Given that we already require Perl and Bash in the Buildroot I wonder if the most sane path forward would be to either write the timing stuff in Perl or do a Bash script to do the command timing.
Requiring some unicorn program here almost nowhere present by default does not seem sane to me, it also caused quite some grief on the Buildbots back when it was introduced.
Building on FreeBSD is tested very infrequently. I think I spent some time to make the base build complete on FreeBSD a few years ago but I am quite sure that many issues crept back in the meanwhile.
As far as I am aware no single developer productively uses OpenWrt on FreeBSD (or any other non-Darwin BSD) so the port will get stale fast and newer versions of the various utilities tend to reintroduce GNUisms and other non-portable solutions which require constant patching.
Quite some amount of development happens on OS X though so the base build is supposed to work fine on Darwin at least. The wider package feed universe is another matter though, I don't think that anyone actually frrequently build tests all packages on Darwin.
Basically "git log" since the last round of freebsd fixes. The last thing I did was 2adab34c20 imagebuilder: use FreeBSD compatible tar invocation in February 2015.
Before I dig into this further (as I agree with your assessment), a couple questions about how the build system is deployed and used, if you've got the time (no pun intended).
time: package/base-files/compile#0.14#0.04#0.81
Are the logs automatically parsed for this timing data? If so, is there reasonable flexibility in the format of the timing information?
I'm guessing the output was put in a single line for extraction of the timing data with a simple grep or sed kind of script. However it looks like there is one timing line in the individual compile.txt logs that seem to be output on a package-by-package basis, so it's not as though one is extracting from a monolithic log file and could "simply" take the last three lines of the file, if the POSIX format were used.
busybox doesn't have a time applet that supports -f on both Debian and FreeBSD (and likely more).
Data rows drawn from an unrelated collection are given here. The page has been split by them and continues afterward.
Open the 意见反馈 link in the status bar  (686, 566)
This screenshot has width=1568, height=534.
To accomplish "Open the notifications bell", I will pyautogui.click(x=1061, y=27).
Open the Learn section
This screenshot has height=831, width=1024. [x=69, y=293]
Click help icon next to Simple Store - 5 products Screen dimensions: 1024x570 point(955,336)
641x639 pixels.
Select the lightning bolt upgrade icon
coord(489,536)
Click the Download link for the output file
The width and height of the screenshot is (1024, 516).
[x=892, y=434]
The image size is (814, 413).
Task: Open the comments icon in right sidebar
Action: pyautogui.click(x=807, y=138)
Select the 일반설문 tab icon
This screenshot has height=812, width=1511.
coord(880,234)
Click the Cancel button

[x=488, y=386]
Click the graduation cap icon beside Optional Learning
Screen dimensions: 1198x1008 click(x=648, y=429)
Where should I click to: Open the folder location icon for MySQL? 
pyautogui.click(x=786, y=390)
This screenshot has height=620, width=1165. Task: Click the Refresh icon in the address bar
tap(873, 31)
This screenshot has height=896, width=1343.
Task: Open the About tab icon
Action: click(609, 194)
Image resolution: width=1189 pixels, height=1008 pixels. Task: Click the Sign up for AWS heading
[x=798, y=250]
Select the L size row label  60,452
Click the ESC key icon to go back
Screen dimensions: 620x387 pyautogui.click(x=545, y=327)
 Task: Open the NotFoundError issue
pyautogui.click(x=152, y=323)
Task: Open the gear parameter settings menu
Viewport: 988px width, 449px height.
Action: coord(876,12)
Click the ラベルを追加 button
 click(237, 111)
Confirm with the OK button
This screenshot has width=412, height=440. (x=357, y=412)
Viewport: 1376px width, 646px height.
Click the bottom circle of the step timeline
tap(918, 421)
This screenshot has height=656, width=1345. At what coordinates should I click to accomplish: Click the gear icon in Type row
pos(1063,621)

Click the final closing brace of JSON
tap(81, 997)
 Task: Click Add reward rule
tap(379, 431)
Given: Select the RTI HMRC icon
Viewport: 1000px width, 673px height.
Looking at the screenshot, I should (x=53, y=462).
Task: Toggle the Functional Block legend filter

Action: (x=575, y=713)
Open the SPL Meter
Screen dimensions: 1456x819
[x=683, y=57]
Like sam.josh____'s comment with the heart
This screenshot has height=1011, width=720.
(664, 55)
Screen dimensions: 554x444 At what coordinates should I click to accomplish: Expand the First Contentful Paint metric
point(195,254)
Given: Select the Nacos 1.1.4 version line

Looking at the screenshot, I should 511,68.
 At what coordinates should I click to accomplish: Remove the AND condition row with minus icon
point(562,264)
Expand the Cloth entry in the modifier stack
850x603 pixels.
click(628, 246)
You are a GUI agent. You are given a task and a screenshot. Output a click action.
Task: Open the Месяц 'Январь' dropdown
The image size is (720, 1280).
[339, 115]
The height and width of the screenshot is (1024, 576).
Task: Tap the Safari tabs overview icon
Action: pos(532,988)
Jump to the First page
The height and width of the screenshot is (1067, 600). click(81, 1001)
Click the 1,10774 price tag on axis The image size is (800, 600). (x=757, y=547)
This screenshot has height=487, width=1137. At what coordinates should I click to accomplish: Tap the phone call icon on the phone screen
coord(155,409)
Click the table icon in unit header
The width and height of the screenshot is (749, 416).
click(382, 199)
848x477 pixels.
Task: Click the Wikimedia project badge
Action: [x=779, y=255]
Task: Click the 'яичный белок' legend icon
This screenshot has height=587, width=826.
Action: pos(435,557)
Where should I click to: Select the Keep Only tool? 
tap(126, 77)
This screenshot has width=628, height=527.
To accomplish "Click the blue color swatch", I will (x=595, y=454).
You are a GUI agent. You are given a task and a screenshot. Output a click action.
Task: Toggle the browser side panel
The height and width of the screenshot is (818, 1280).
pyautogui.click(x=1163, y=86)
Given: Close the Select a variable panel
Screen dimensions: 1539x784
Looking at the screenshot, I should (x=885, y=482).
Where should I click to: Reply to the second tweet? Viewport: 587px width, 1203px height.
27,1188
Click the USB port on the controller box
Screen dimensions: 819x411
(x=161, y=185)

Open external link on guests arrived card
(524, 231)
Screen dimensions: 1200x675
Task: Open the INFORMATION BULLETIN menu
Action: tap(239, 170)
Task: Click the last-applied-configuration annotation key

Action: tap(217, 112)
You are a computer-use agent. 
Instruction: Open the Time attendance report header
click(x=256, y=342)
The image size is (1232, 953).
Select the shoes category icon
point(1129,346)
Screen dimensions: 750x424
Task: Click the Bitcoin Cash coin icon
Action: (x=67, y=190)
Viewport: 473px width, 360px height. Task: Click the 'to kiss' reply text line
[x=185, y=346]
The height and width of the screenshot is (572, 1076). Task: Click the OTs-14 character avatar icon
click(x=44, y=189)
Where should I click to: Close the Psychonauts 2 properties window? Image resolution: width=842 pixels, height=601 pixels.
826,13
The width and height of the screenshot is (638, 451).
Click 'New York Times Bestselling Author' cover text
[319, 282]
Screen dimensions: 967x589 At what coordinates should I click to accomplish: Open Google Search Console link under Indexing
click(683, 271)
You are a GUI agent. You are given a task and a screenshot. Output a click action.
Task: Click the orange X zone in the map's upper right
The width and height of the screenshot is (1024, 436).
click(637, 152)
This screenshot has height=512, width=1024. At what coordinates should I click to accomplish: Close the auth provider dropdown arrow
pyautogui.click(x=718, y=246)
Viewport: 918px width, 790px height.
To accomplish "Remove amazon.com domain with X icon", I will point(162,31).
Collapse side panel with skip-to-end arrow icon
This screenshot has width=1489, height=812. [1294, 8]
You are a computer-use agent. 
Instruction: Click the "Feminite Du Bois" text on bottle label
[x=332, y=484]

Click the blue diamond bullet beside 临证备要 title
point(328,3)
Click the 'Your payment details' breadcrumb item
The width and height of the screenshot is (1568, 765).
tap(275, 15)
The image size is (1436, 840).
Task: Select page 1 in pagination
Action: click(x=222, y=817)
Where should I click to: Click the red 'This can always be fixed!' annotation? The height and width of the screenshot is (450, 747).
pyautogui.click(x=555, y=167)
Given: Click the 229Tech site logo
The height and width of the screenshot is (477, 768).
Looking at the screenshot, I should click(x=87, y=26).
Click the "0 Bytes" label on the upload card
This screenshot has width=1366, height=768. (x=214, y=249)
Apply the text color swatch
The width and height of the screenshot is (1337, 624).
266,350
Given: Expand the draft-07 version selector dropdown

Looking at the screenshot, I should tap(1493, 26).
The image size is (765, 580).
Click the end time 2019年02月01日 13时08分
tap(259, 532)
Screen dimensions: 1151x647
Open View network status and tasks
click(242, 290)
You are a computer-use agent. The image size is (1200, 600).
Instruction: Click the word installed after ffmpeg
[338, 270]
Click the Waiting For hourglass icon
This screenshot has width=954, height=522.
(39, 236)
The above-mentioned pre-req check fails miserably everywhere, as busybox time returning BusyBox doesn't mean that busybox time -f <format string> is functional.
jeff@deb-devel:~$ busybox time
BusyBox v1.22.1 (Debian 1:1.22.0-19+b3) multi-call binary.
Usage: time [-v] PROG ARGS
Run PROG, display resource usage when it exits
-v Verbose
jeff@deb-devel:~$ busybox time -f '%E' echo fails
time: invalid option -- 'f'
BusyBox v1.22.1 (Debian 1:1.22.0-19+b3) multi-call binary.
Usage: time [-v] PROG ARGS
Run PROG, display resource usage when it exits
-v Verbose
@balanga -- basically you need to remove the check for the GNU-specific, non-standard behavior of time -f from prereq-buid.mk and change the call in include/subdir.mk to remove the -f flag and its argument.
It is possible that there is code that parses all of the logging output files in the public repo. I haven't checked, but it should be easy enough to find if it bombs at the end of the run. As unless you've explicitly enabled file logging there won't be log files, it shouldn't be a problem even if there is such code.
The first was to find out if anyone had it working, the second was basically an announcement that I had actually come up with something should anyone be interested in trying it out.